The cyanotypes of Victorian botanist Anna Atkins

anna_atkins_dictyota_dichotoma_in_the_young_state_and_in_fruit_c.1843_cyanotype_26_x_20_cm._courtesy_the_british_library_board_london

Anna Atkins, Dictyota Dichotoma, in the Young State and in Fruit, c.1843, cyanotype, 26 x 20 cm. Courtesy: The British Library Board, London

Anna Atkins, Dictyota Dichotoma, in the Young State and in Fruit, c.1843, cyanotype, 26 x 20 cm. Courtesy: The British Library Board, London

However unscientific one’s tastes, it’s hard not to admire the achievement of Anna Atkins, indefatigable Victorian lady botanist and self-taught photographer, whose three-volume masterpiece, the exquisite Photographs of British Algae, appeared between 1843 and 1853. Atkins is commonly hailed as the first woman photographer and British Algae — every page featuring a delicately hand-labelled specimen from Atkins’s own huge seaweed collection — is thought to be the first book on any subject illustrated with photographs. Yet Atkins remains obscure, especially when compared with her male contemporaries. It is amazing that her first volume antedated The Pencil of Nature (1844–46), William Henry Fox Talbot’s ground-breaking book of ‘photogenic drawings’, by eight months.

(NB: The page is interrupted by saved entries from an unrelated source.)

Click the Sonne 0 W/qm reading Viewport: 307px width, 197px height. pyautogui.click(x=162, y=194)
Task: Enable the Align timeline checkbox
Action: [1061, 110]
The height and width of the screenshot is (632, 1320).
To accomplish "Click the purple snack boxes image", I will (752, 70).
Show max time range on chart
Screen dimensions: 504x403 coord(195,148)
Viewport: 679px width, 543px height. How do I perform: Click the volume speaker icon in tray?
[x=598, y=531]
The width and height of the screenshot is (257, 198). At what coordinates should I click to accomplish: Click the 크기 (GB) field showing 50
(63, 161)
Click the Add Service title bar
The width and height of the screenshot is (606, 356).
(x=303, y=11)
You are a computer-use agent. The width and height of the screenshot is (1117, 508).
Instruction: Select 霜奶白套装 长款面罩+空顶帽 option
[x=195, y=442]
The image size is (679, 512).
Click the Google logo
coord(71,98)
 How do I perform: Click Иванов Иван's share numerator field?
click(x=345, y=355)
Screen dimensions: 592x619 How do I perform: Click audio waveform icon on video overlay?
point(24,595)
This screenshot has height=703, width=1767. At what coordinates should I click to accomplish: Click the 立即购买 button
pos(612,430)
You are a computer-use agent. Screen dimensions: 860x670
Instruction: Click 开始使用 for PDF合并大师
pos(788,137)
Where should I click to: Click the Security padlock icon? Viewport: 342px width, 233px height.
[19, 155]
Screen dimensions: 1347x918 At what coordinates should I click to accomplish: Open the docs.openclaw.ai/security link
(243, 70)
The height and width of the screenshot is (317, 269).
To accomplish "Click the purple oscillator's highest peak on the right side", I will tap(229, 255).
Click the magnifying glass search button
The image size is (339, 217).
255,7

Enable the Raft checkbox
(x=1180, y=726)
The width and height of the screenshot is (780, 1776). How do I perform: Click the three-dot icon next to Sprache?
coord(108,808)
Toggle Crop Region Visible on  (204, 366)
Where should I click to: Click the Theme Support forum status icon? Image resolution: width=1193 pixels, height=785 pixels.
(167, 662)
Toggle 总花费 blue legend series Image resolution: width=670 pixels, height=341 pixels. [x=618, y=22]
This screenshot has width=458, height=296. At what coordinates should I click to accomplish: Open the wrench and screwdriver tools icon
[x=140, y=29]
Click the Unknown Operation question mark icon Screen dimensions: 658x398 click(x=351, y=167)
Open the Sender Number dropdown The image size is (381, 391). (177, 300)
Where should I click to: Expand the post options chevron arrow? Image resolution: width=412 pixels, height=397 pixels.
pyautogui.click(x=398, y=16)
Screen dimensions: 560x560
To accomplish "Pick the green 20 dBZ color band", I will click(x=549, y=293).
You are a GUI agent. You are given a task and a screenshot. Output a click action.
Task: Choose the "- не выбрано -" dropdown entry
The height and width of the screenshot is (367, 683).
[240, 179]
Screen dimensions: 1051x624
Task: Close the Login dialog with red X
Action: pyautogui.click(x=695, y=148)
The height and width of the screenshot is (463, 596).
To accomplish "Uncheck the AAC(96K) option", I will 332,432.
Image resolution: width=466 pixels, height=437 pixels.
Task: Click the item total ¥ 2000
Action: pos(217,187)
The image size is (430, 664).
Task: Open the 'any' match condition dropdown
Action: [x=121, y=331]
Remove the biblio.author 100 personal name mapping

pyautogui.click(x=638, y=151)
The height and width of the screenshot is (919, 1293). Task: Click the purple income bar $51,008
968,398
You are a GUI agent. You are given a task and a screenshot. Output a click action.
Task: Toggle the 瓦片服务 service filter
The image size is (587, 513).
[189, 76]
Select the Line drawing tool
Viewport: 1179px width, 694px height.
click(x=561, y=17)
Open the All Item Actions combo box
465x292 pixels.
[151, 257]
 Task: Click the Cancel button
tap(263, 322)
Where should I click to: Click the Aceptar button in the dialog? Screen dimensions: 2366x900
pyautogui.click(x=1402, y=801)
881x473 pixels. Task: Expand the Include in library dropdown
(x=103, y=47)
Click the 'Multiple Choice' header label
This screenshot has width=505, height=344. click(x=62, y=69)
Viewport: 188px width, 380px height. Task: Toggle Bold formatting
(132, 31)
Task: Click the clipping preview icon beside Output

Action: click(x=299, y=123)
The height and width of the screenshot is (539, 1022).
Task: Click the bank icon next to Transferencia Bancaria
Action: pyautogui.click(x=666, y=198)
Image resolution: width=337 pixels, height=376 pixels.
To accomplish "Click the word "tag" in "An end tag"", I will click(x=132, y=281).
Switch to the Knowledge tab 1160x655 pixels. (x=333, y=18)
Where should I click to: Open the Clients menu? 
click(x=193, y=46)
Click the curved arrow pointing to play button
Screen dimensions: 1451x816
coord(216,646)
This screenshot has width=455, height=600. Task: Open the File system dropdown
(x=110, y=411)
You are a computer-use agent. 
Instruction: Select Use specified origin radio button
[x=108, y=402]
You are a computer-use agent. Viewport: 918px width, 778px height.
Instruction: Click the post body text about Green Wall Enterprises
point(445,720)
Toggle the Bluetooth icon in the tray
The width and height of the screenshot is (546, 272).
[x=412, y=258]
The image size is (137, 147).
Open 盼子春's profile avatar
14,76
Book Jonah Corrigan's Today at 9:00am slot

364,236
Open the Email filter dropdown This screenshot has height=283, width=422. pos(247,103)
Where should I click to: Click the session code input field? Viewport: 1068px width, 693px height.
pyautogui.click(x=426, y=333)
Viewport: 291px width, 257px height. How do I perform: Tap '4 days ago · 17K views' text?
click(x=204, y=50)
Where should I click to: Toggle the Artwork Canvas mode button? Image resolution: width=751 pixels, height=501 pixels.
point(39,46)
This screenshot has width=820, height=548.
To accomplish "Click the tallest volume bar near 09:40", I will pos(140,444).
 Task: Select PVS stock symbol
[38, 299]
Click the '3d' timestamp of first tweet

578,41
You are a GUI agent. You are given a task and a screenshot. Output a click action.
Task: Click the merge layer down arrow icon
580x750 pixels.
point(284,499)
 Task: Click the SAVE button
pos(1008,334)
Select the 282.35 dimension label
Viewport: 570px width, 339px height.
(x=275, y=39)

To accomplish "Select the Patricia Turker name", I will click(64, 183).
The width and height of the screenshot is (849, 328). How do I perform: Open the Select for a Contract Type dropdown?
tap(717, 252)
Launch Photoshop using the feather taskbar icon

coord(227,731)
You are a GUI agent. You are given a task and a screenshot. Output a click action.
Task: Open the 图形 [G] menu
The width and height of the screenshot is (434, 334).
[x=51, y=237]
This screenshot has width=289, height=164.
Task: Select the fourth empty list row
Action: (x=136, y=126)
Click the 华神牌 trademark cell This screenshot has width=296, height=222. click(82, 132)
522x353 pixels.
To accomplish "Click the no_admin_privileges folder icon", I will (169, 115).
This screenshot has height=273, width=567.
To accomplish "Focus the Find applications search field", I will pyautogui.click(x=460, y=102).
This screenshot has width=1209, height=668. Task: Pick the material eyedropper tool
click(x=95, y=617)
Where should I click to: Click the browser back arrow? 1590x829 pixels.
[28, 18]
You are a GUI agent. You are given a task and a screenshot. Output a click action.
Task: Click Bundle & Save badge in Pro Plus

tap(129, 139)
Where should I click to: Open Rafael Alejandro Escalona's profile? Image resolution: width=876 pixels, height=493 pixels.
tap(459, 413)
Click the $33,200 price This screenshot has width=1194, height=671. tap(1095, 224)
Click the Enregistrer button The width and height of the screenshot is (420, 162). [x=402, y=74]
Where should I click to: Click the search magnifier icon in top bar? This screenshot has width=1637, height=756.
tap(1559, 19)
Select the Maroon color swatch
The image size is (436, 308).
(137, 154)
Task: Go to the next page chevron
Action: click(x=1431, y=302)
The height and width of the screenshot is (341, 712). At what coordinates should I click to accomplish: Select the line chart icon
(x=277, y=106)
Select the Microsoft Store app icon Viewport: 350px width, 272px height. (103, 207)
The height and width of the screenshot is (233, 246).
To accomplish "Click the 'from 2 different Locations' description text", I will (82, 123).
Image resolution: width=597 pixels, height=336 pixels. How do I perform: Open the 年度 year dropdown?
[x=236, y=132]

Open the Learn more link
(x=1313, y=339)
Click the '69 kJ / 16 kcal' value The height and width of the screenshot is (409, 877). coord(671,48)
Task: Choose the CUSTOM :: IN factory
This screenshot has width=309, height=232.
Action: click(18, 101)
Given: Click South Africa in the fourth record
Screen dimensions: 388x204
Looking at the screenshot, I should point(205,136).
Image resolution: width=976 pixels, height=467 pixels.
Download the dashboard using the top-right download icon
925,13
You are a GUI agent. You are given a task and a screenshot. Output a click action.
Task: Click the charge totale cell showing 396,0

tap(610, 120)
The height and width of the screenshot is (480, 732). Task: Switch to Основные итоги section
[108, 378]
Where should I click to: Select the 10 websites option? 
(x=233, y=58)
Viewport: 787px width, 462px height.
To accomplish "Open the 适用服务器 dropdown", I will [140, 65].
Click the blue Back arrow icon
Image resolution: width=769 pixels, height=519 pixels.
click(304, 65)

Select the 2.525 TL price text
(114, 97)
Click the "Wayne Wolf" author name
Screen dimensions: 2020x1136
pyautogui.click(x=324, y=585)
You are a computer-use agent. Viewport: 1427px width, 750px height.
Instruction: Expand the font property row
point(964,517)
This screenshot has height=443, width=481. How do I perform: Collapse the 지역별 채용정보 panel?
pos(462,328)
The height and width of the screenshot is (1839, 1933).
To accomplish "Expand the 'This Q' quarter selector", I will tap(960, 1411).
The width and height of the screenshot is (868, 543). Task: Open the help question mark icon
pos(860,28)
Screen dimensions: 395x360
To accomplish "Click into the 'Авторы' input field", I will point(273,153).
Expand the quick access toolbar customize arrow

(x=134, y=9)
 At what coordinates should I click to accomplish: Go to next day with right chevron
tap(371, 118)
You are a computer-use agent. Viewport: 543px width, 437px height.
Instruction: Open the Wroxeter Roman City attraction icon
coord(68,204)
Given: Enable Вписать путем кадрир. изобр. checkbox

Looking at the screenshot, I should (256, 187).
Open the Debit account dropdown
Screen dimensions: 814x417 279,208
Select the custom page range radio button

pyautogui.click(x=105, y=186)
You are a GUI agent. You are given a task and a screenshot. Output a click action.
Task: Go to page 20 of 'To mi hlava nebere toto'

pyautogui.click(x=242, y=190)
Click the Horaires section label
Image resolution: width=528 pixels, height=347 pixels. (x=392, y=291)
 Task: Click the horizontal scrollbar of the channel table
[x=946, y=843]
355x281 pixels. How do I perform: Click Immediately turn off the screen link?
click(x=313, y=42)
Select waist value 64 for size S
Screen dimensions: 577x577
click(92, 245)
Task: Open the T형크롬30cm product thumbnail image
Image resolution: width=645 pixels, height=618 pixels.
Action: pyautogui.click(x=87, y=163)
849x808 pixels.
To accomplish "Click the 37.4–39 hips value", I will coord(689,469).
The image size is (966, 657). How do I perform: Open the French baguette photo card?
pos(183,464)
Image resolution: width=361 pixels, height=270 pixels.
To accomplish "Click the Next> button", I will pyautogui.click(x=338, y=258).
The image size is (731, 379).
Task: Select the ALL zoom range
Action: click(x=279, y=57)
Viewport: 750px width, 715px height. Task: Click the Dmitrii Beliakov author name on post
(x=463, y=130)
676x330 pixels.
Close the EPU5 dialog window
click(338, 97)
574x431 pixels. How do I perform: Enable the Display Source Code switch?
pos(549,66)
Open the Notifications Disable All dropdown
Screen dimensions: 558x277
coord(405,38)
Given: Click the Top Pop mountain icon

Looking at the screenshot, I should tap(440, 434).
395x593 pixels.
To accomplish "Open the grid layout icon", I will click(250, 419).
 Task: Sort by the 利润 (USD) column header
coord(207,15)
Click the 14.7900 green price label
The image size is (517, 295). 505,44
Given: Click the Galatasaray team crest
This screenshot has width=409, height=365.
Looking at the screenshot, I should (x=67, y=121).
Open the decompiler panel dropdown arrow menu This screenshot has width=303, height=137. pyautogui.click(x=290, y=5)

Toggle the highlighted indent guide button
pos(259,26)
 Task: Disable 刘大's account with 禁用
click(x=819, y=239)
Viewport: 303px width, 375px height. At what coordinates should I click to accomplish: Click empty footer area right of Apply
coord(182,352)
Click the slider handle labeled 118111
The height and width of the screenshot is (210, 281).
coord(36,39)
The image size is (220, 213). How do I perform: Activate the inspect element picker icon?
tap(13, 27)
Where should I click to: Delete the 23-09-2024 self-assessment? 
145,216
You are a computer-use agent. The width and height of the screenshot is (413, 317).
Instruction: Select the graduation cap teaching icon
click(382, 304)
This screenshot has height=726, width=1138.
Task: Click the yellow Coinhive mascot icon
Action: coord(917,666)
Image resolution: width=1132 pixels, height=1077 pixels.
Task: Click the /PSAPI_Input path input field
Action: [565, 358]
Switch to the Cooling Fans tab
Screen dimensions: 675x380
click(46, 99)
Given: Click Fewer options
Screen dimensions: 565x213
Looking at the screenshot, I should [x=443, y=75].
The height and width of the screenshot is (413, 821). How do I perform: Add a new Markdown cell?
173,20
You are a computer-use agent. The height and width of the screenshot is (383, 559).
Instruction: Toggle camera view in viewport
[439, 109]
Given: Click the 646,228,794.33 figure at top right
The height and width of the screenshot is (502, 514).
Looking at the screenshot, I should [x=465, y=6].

Atkins’s images are cyanotypes — meaning they were made using the early photographic process that was invented by Atkins’s friend Sir John Herschel in 1842. It involved placing the object to be reproduced — a frond of algae, say — directly onto a piece of chemically treated paper and then exposing it to sunlight. Rinsed with water later, the paper would gradually reveal a fantastically detailed negative image of the object — pale, preternatural, seemingly adrift against an eerie, deep-blue sea. (The same method was subsequently used to make ‘blueprint’ copies of architectural drawings.) A positive image could be created from the negative by applying further chemical baths.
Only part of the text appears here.